According to several clinical studies, latanoprost has demonstrated superior efficacy in reducing intraocular pressure (IOP) compared to dorzolamide when used as monotherapy for patients with glaucoma and ocular hypertension. This article explores the pharmacological differences and comparative performance to determine which is more effective, latanoprost or dorzolamide, based on scientific evidence.

Quick Summary

This article compares latanoprost and dorzolamide for glaucoma, detailing their different mechanisms, latanoprost's superior IOP reduction, dosing schedules, and side effect profiles.

Key Points

Latanoprost is Generally More Effective: Clinical studies, including head-to-head comparisons, show that latanoprost monotherapy achieves a greater reduction in intraocular pressure (IOP) than dorzolamide monotherapy.
Different Mechanisms of Action: Latanoprost lowers IOP by increasing fluid drainage (uveoscleral outflow), while dorzolamide reduces IOP by decreasing fluid production (inhibiting carbonic anhydrase).
Dosing and Compliance: Latanoprost's once-daily dosing often leads to better patient compliance compared to the two or three times daily regimen required for dorzolamide.
Distinct Side Effect Profiles: Latanoprost is known for potential permanent iris color change, eyelash growth, and eye redness. Dorzolamide's common side effects include a bitter taste and ocular stinging.
Combination Therapy: Latanoprost and dorzolamide have additive effects and can be used together when a single medication is not sufficient to control IOP.
Patient-Specific Choice: The most effective medication for an individual depends on the target IOP, side effect tolerability, and other medical conditions, and should be decided in consultation with a doctor.
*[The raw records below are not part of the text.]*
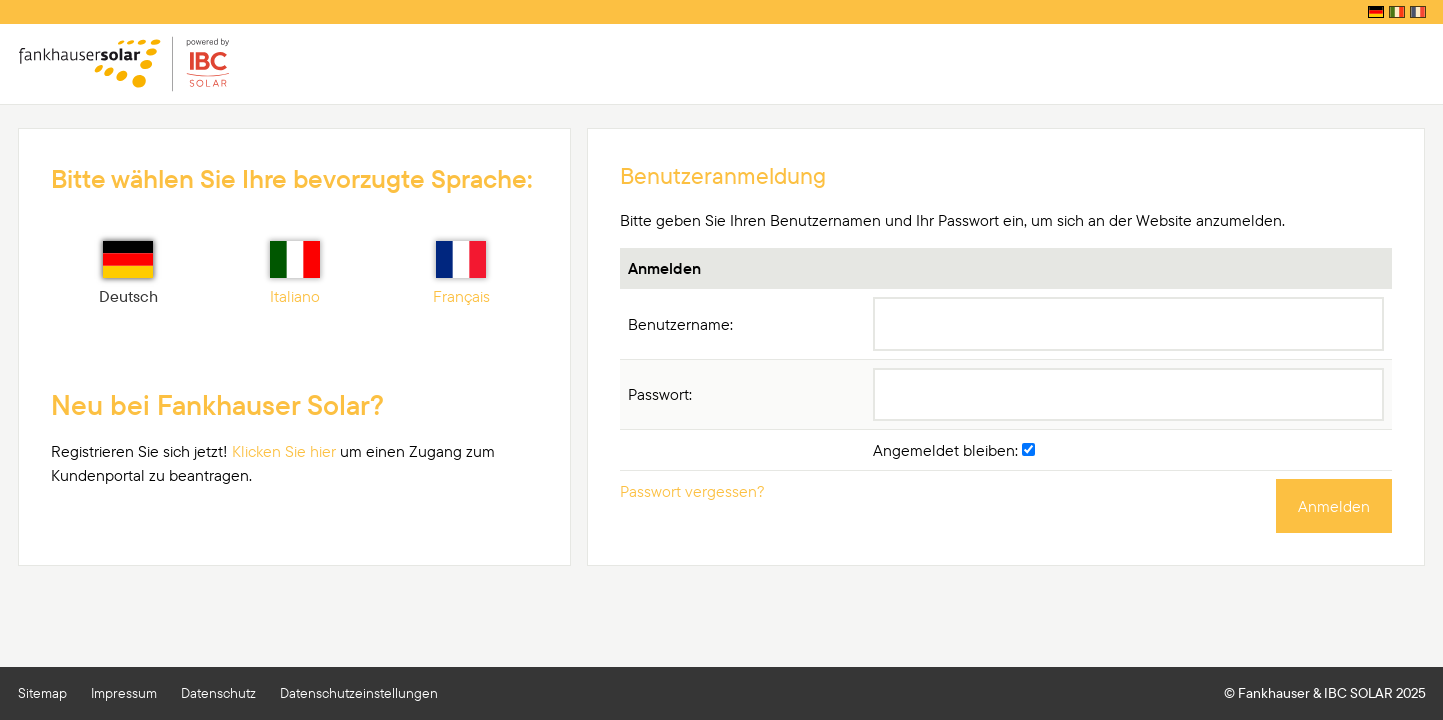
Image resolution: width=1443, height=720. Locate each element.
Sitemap (42, 693)
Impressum (124, 693)
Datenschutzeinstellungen (359, 693)
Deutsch (128, 274)
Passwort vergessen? (692, 491)
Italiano (295, 274)
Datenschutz (218, 693)
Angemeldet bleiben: (954, 450)
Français (461, 274)
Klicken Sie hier (284, 451)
Latanoprost vs. Dorzolamide: A Comparative Overview

Glaucoma is a leading cause of irreversible blindness, and its management primarily focuses on lowering intraocular pressure (IOP) to prevent damage to the optic nerve. Medications like latanoprost and dorzolamide are two of the most common treatments, but they operate through distinct mechanisms and differ in effectiveness and side effect profiles. Choosing between them depends on a patient's specific condition, tolerability, and the level of IOP reduction required. While latanoprost generally provides a more potent and consistent IOP-lowering effect, dorzolamide offers an alternative, particularly for those intolerant of prostaglandins or in combination therapy.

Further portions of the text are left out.